On Sun, 14 Jun 2020 at 23:12, Hubert Tong <hubert.reinterpretcast@gmail.com> wrote:

On Sun, Jun 14, 2020 at 2:48 PM Corentin Jabot <corentinjabot@gmail.com> wrote:

On Sun, 14 Jun 2020 at 20:03, Hubert Tong <hubert.reinterpretcast@gmail.com> wrote:
On Sun, Jun 14, 2020 at 5:03 AM Corentin Jabot <corentinjabot@gmail.com> wrote:

On Sun, 14 Jun 2020 at 08:59, Jens Maurer via SG16 <sg16@lists.isocpp.org> wrote:

I don't think we should entertain any notion of "same character" in C++,
beyond value comparisons in the execution encoding and "identity" as
needed for "same identifier".

We need to in/before phase 1, but I think we reached the consensus that we otherwise
shouldn't and wouldn't
To be clear, we need to make sure we are on the same page with respect to the meta (notion of) notion of "same character":
By "character", do we mean an "abstract character" or a "coded character"?

abstract character in phase 1 ( to get rid of "abstract character" in phase 1, we would have to assume that we have encoded text already - I think that would be a reasonable assumption )
I think our definition of the members of the "basic source character set" would still be in terms of abstract characters. The input, I believe, needs to be considered encoded text in order to encapsulate all of the perceived relevant differences between characters.

I think that the relationships between terms represent an ideal that is not met in practice. "Abstract character" is a meaningful notion; however, the ideal that coded character sets are a bijective function between values in a codespace and abstract characters has not been clearly attained.

Coded characters sets encode a set of abstract characters (unicode has non-characters) .
I believe the U+00C5/U+212B situation points out why we have a problem when trying to handle abstract characters. At the lower technical leve, the coded character set has them as different abstract characters. At a higher level, they are considered the same. If we deal in coded characters, we would not need to handle the "philosophical questions".

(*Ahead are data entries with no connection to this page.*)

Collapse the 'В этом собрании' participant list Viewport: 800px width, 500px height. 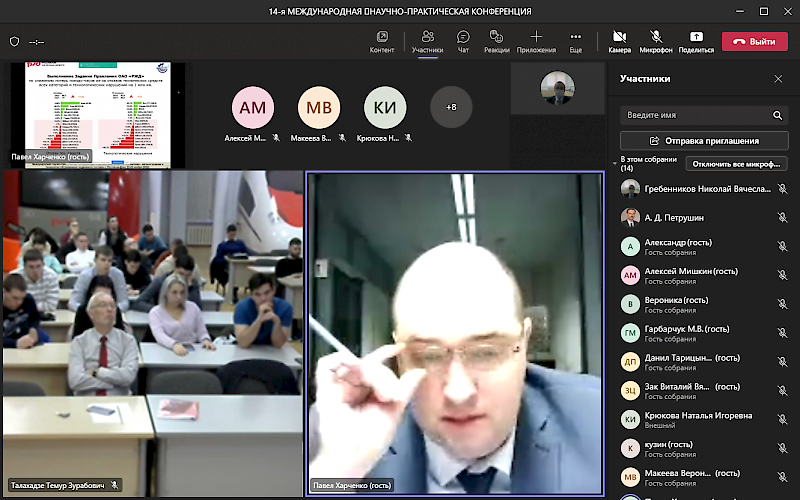point(615,162)
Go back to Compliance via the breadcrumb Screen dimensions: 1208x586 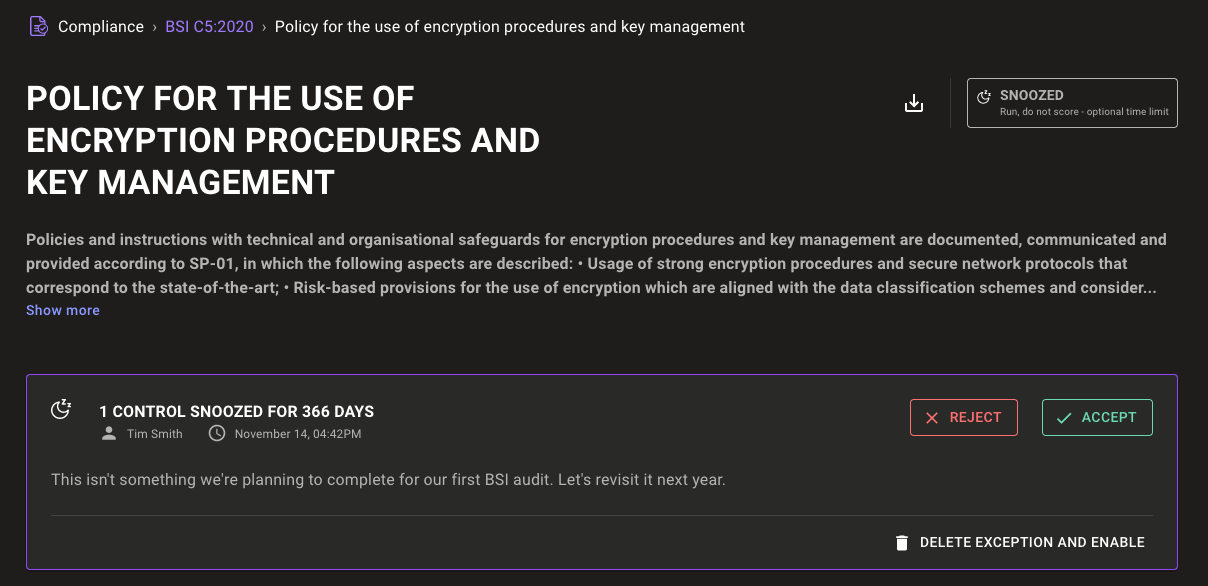point(101,26)
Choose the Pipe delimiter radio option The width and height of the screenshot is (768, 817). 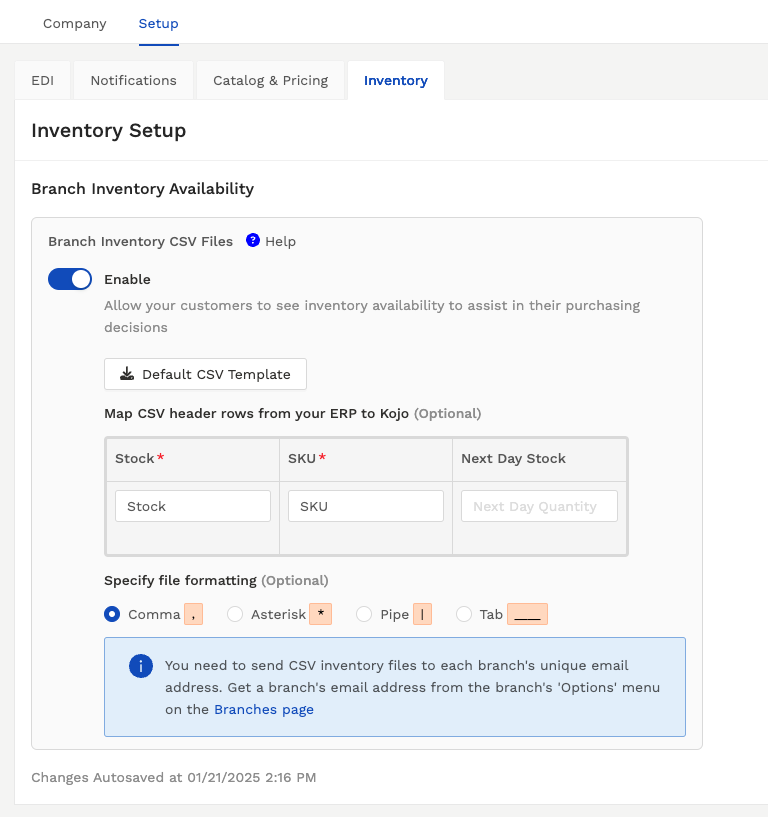364,614
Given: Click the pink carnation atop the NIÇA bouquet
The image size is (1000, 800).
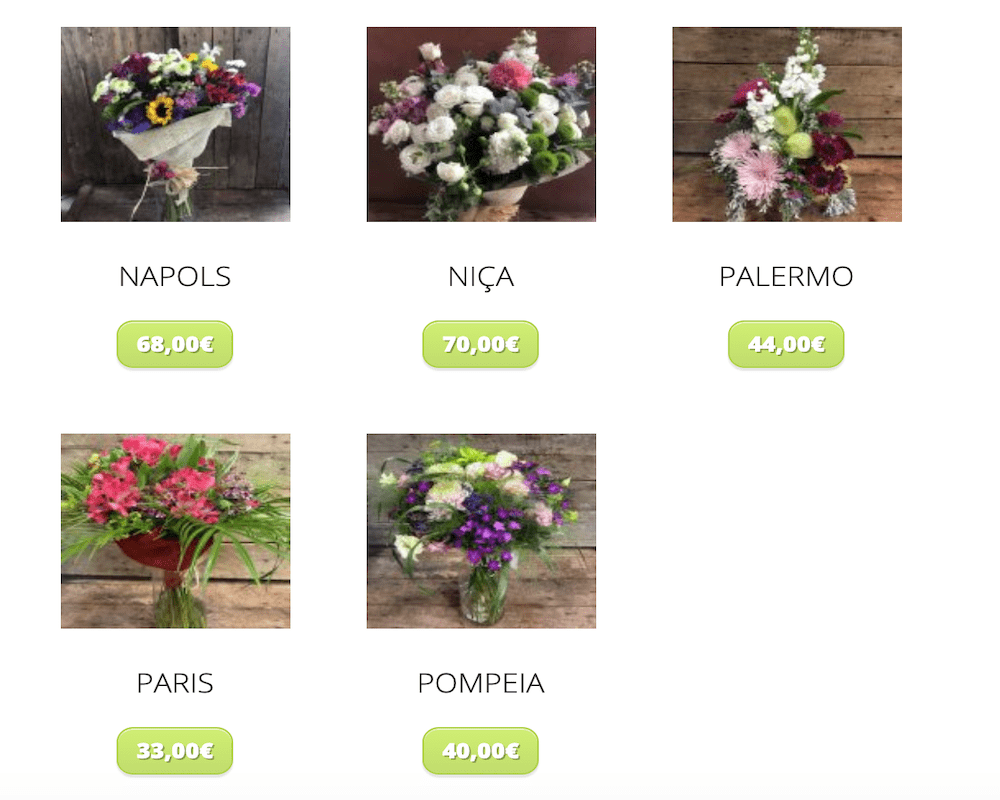Looking at the screenshot, I should click(x=510, y=75).
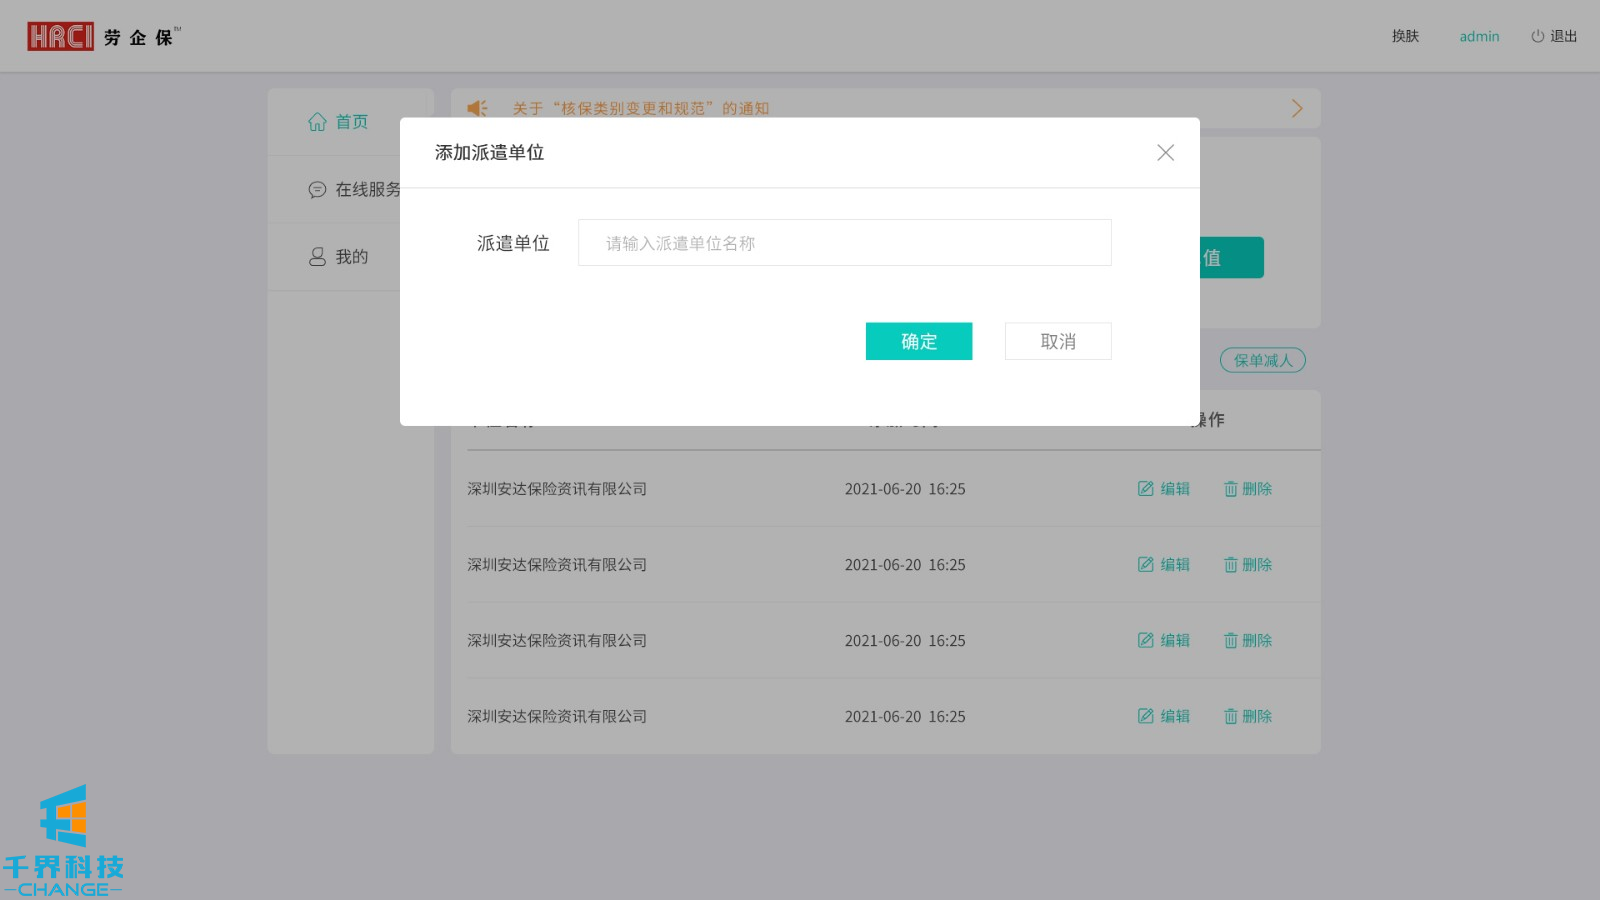Click the 保单减人 pill button

[1262, 361]
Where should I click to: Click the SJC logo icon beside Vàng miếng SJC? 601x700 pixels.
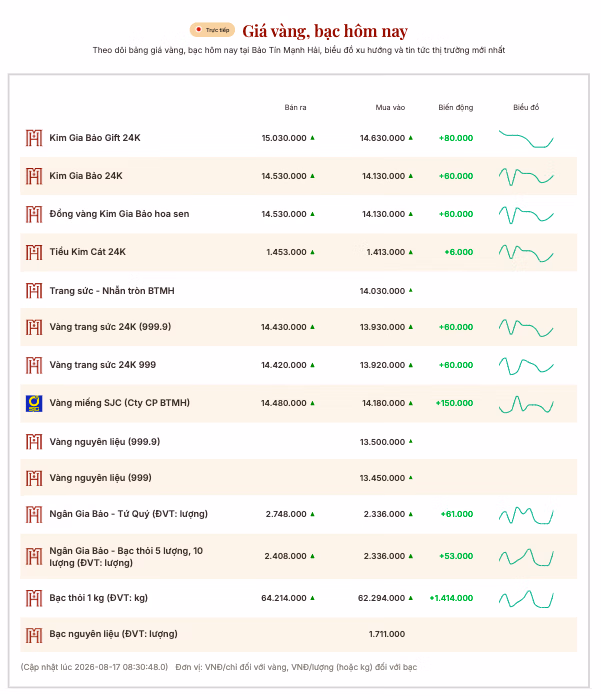tap(34, 403)
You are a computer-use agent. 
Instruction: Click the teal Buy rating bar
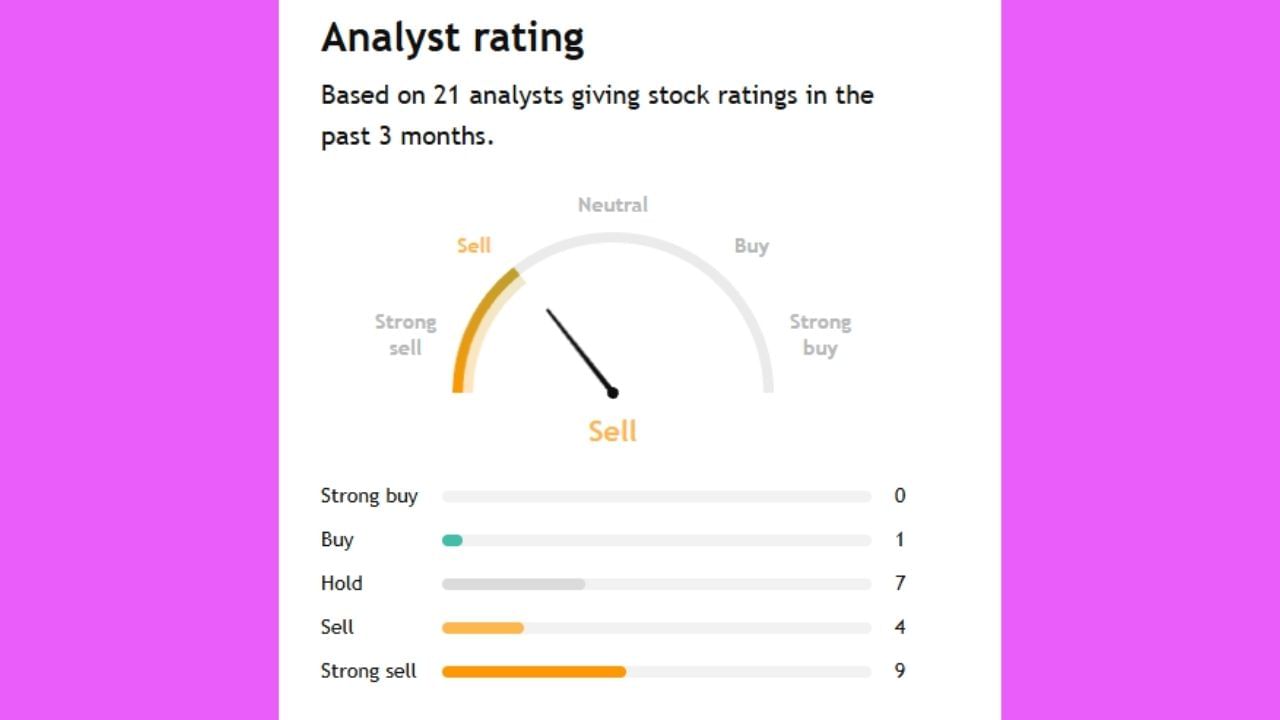(452, 540)
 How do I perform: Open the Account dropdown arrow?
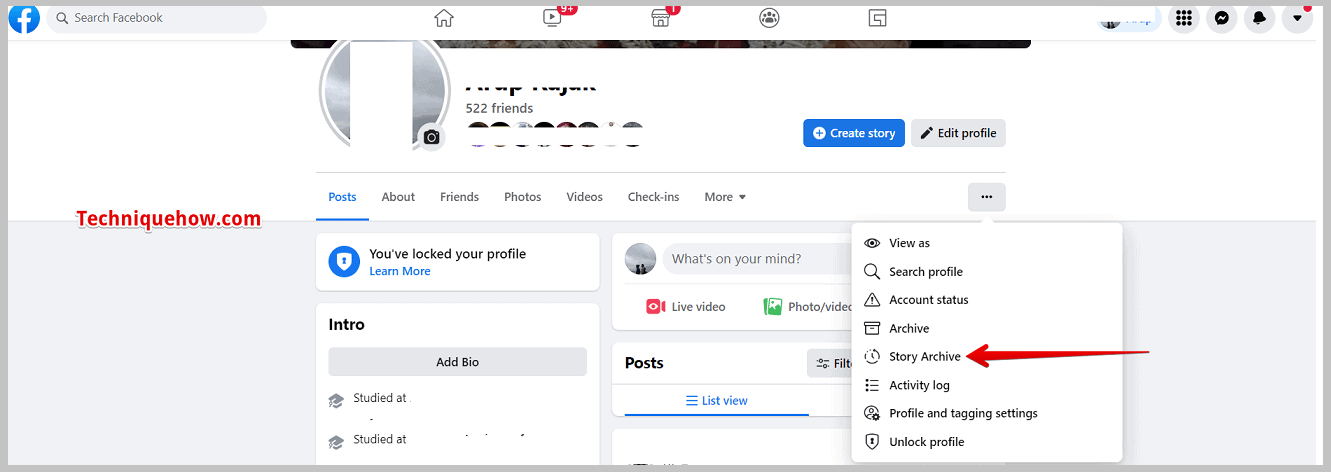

To be very down to earth, i think we want to ensure a 1-1 mapping from Unicode ( which would map each code point independently ) in a bijective and identity preserving fashion,

while in the general case implementations should be allowed to map one abstract character (or N source coded characters/codepoints) to multiple UCNs

Somer abstract characters do not exist in any coded character set. There are abstract characters not yet represented in computers that cannot be handled by a C++ implementation
With a "wetware" implementation, the formality of defining a coded character set is not a requirement for the coded character set to "exist".